High performance computing: Low latency CPU-SSD data transfers speeds simulations and computations.
Big data analytics: Large parallel SSD RAID arrays enable fast processing of vast datasets.
Virtualization: Fast VM provisioning and boot storms made possible by SSD RAID performance.

Media streaming: High bandwidth SSD RAID delivers smooth streaming of 4K/8K video.

Any application needing high performance, low latency storage can benefit from deploying SSD RAID storage solutions.

Cost considerations

While SSD RAID offers higher performance and reliability than HDD RAID, the cost is higher currently. Some factors to consider:

SSD costs are dropping steadily, improving TCO of SSD RAID.
Weigh higher SSD RAID costs vs benefit of application performance gains.
Use tiering with smaller SSD RAID for hot data and larger HDD RAID for cold data.
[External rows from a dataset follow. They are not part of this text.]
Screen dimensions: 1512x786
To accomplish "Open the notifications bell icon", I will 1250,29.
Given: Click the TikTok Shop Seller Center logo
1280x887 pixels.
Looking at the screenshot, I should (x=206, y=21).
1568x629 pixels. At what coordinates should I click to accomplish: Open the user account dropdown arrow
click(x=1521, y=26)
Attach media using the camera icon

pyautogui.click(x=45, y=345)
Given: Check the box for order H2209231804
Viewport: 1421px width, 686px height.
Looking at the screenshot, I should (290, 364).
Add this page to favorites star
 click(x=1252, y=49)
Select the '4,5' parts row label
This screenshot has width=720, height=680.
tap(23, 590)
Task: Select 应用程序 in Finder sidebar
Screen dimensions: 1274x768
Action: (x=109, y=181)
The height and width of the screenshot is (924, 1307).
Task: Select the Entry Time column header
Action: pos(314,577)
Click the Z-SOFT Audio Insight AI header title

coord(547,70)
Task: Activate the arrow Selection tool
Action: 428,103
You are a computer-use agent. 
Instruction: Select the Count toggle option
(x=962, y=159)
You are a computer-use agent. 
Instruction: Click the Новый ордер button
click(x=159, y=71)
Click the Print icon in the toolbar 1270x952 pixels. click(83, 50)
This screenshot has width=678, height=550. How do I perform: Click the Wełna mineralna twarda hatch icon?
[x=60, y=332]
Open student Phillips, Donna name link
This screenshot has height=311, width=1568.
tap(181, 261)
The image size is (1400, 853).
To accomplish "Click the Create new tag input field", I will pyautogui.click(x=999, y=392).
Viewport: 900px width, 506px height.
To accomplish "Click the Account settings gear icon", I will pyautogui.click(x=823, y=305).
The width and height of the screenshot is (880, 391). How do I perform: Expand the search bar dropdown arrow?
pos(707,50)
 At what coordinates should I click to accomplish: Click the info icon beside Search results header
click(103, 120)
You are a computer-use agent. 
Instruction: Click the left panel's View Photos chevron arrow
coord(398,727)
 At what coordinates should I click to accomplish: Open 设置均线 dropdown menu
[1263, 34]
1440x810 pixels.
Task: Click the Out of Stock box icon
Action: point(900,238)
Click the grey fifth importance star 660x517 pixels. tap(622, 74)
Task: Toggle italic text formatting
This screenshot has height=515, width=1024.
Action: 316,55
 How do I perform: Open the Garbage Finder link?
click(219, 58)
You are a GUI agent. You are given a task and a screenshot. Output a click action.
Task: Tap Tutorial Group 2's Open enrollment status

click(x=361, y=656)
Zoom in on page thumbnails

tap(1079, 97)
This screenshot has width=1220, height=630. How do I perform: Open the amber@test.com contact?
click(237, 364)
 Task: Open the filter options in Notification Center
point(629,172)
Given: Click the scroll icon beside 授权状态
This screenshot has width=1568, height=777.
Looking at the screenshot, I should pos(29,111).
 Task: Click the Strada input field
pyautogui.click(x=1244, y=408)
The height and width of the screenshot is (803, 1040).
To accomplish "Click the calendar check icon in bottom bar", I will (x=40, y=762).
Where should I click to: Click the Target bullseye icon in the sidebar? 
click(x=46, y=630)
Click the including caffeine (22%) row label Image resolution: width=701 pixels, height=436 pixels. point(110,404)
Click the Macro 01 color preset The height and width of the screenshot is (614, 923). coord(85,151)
Start with pilot SSD RAID for performance critical workloads first.
Factor in power, cooling, and footprint savings when comparing TCO.

As SSD pricing evolves, combined SSD/HDD hybrid RAID architectures provide an optimal balance.

Conclusion

SSDs are fully supported for use in all common RAID configurations. SSD RAID combines the performance, resilience, and efficiency benefits of both technologies. Compared to HDD RAID, advantages of SSD RAID include faster IO performance, lower latency, better reliability, and lower power usage. When optimized with the right RAID controllers and OS settings, SSD RAID delivers significant advantages for workloads needing high speed storage access. While SSD RAID has a higher upfront cost, the performance benefits outweigh the costs for many usage scenarios.